Côté pratique, on est spectateur de combats spectaculaires, exceptionnellement bien calculés, comme chaque fois avec Xu Haofeng. Enfin, on notera le clin d’œil-hommage qui est fait à Bruce Lee, excellent danseur de chacha. En effet, on voit souvent les maîtres se réunir dans un bar à danseuses biélorusses, pour finalement comparer l’art de maîtriser ses pas de danse à celui de maîtriser la parfaite mesure de ses gestes en kung fu.
Les maîtres de kung fu, on le sait, sont un équilibre parfait entre mesure du combat et mesure de soi. Devant des traditions codifiées, ce sont de réelles valeurs ancestrales qui nous sont transmises. La perte de l’honneur suite à une défaite ou une insurrection, le sens des responsabilités face à la menace qui pèse sur son apprenti, épargner l’honneur de sa femme en divorçant si nécessaire, etc. Tant de maîtrise que Maître Chen décidera de suivre pour être encore un homme.
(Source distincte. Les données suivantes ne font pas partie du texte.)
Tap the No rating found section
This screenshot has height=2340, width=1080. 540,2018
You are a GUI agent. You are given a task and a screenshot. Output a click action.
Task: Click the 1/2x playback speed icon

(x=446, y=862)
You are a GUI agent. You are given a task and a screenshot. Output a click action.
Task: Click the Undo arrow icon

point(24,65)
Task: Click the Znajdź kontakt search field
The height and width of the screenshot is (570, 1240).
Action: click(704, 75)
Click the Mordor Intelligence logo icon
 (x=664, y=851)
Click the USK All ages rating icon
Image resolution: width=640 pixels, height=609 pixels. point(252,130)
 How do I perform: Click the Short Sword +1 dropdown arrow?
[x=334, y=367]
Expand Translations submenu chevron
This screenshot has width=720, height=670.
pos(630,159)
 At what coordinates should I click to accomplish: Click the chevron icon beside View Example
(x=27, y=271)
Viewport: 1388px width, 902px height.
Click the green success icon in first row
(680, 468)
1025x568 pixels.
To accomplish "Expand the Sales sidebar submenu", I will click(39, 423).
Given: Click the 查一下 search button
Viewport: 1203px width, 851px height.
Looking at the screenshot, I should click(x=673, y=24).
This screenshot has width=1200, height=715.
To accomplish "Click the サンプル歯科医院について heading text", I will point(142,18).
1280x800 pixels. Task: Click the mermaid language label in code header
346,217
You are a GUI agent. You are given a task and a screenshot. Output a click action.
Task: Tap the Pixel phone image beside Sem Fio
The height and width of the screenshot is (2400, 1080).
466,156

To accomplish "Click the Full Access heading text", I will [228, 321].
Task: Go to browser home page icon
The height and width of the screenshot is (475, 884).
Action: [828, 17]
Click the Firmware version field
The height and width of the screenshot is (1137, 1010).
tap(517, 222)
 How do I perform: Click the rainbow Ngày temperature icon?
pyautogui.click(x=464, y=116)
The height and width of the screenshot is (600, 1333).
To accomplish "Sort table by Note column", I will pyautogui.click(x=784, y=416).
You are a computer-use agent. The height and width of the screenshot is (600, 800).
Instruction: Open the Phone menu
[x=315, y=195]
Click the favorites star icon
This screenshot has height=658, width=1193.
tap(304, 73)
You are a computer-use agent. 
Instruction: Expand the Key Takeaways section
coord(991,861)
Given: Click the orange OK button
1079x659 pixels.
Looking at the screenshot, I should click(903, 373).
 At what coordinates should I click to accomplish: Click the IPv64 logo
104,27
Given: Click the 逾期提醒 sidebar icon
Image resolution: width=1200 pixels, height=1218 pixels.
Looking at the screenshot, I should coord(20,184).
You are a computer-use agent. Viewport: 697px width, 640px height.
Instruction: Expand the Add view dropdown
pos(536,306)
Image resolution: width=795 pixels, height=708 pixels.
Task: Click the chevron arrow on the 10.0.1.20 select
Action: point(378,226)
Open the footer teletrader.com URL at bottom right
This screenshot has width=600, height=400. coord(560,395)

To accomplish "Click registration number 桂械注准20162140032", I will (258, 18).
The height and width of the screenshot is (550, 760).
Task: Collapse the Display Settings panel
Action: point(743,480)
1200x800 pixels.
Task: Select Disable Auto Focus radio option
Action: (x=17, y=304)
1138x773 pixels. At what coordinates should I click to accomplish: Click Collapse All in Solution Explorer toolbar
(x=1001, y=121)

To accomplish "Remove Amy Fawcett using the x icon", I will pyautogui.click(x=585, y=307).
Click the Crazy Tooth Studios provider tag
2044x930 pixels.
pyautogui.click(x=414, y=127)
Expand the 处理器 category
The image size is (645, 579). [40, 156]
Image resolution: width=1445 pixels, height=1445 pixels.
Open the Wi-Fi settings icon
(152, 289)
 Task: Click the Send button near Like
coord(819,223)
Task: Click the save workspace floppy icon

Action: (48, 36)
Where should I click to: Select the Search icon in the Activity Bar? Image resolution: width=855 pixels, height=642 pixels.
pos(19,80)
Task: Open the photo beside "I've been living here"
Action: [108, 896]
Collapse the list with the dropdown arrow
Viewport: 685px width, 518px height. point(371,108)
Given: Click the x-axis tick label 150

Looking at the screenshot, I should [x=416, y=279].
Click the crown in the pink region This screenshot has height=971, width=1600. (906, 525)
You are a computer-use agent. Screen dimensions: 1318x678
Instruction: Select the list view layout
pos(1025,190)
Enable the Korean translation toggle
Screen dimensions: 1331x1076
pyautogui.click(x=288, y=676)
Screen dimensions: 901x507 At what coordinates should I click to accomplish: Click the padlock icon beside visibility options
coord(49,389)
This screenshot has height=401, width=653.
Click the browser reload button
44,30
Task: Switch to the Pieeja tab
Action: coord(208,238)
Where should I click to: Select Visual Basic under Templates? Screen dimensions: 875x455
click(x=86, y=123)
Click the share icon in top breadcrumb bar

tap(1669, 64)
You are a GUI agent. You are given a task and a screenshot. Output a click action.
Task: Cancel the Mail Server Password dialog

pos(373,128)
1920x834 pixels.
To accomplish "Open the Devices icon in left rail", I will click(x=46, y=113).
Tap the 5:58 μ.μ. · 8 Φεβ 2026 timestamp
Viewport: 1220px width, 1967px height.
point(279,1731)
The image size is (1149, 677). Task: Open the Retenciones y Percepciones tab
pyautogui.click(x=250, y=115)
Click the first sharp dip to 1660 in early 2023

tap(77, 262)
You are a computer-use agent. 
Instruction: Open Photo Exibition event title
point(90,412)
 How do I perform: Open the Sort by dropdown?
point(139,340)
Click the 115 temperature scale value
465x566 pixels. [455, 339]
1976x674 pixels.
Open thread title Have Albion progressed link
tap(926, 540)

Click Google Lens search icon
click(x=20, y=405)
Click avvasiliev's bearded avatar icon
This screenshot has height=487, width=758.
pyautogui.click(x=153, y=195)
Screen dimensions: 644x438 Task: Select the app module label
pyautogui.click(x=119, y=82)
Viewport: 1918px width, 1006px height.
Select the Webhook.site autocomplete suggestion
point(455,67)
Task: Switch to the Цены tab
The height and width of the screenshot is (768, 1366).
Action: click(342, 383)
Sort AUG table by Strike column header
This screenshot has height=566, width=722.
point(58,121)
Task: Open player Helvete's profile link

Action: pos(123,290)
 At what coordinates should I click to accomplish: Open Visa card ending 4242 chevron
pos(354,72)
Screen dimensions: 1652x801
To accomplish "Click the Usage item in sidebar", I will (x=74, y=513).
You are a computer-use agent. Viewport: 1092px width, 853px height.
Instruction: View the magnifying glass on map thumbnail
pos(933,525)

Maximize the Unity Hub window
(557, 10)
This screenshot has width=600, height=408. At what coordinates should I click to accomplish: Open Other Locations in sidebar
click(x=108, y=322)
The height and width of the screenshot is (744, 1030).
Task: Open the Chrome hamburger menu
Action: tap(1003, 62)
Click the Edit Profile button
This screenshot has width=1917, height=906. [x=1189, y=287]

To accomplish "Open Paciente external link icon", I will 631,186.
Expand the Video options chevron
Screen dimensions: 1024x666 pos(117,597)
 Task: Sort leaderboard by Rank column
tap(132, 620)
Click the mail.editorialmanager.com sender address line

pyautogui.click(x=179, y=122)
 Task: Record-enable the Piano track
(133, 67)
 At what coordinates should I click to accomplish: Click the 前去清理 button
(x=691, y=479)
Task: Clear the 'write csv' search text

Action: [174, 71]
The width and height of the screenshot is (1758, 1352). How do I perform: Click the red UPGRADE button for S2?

Au-delà du sérieux, nous n’oublierons pas de noter les nombreuses situations cocasses qui apparaissent pendant le film. Maître Chen capable de repousser ses ennemis de la main, en tenant un chiot dans l’autre. Un de ses adversaires le poursuivant, qui rebrousse chemin en croisant son regard, et en reposant le banc qu’il venait de faire voler précédemment, etc.
Cependant, la barrière de la langue est encore une fois problématique face à une œuvre présentée dans un dialecte que nous ne maîtrisons peut-être pas. En effet, certaines traductions fantaisistes nous ont donné quelques éclats de rire, initialement non voulus par l’auteur. Pensons notamment à la scène où l’apprenti Geng est surpris de la blessure à la poitrine de son maître, et où Chen lui répond « qu’il s’est blessé en se rasant ». En mandarin, la réplique est « je me suis blessé en « bricolant » sur la maison ». Malgré la réussite humoristique de cette traduction, elle retire tout son sérieux à la scène.
Note : 8 /10
* Le film était projeté au festival Fantasia.